[Information]
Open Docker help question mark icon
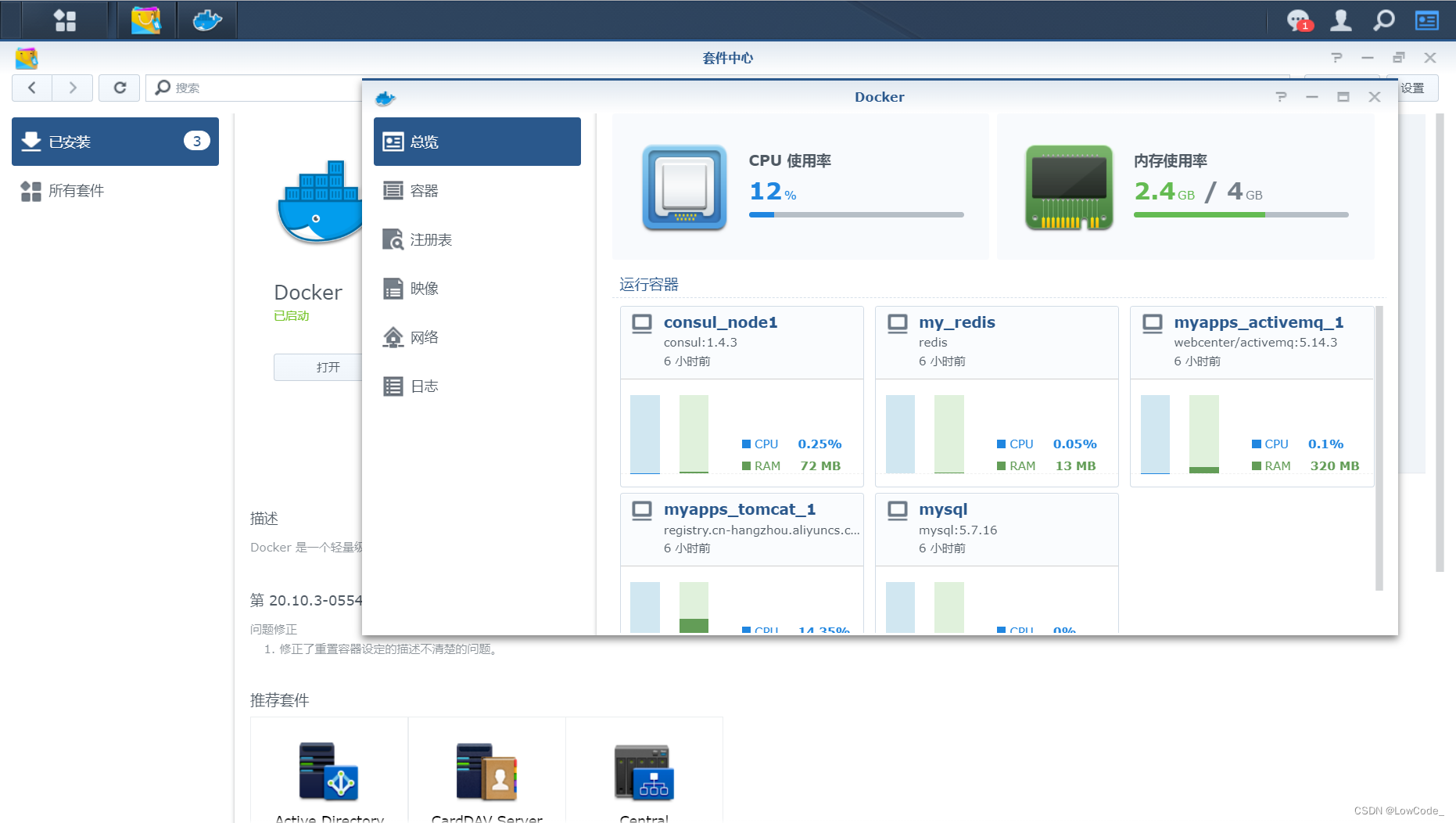The width and height of the screenshot is (1456, 823). point(1281,97)
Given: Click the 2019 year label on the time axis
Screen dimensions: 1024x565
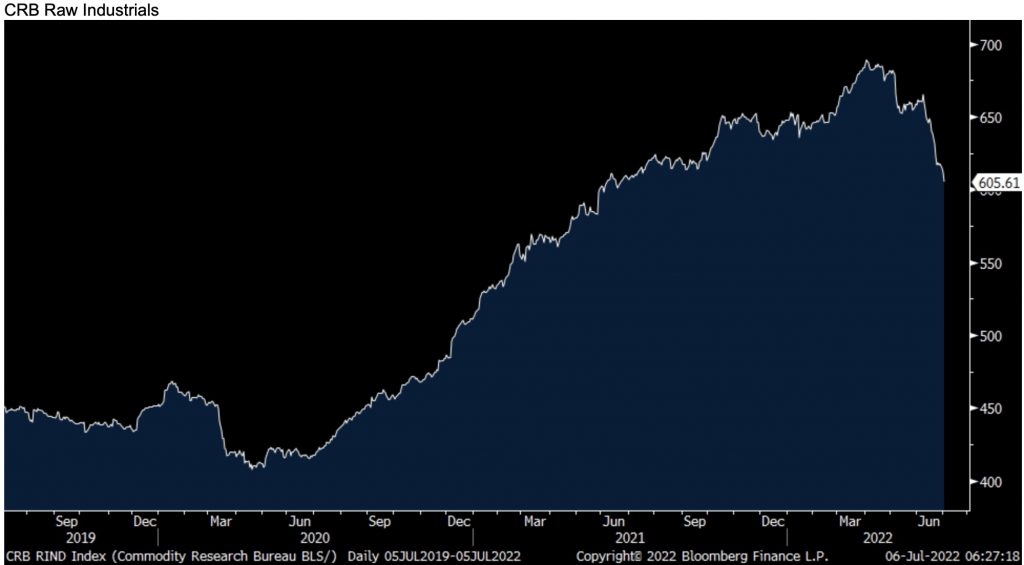Looking at the screenshot, I should (80, 537).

[Problem to work on] Output the listing above exactly as it stands; no picture should appear.

[Answer space]
Open Docker help question mark icon
The width and height of the screenshot is (1456, 823). point(1281,97)
Given: Click the 2019 year label on the time axis
Screen dimensions: 1024x565
Looking at the screenshot, I should (80, 537).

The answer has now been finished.